Saved entries
□ □ □ □ □ □ □

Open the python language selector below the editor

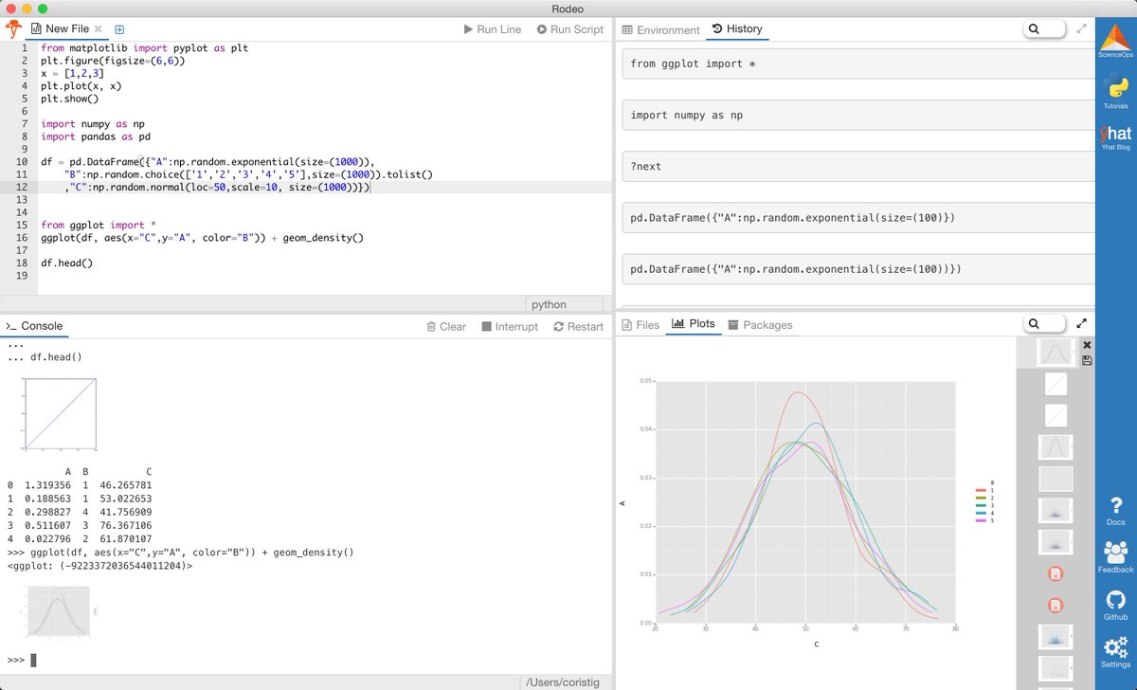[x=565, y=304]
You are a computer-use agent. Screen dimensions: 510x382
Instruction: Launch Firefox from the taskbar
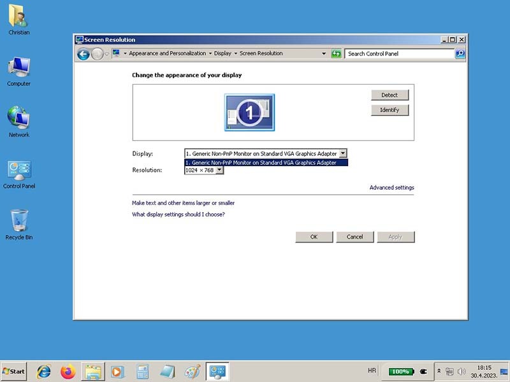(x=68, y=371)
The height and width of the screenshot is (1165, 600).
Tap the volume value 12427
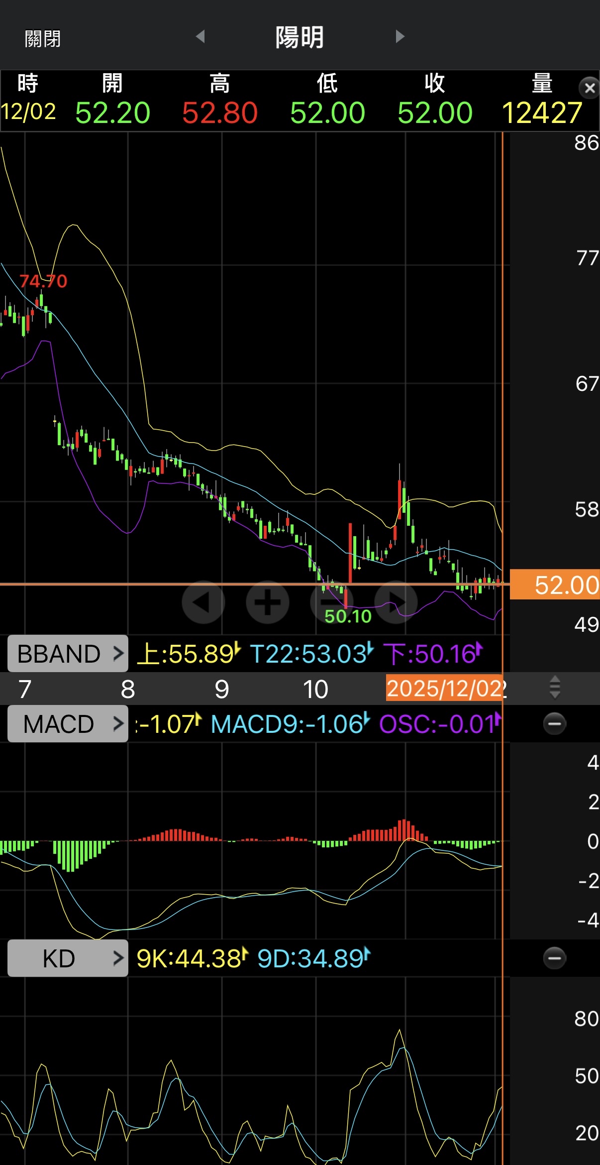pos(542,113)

□ □ □ □ □ □ □

- TO DO -
Leave out the pictures, and extract exactly the lines from the one with "You are a computer-use" through the end of the records, both ends included.

- OUTPUT FOR THIS EXERCISE -
You are a computer-use agent. Screen dimensions: 510x382
Instruction: Launch Firefox from the taskbar
(x=68, y=371)
The height and width of the screenshot is (1165, 600).
Tap the volume value 12427
pos(542,113)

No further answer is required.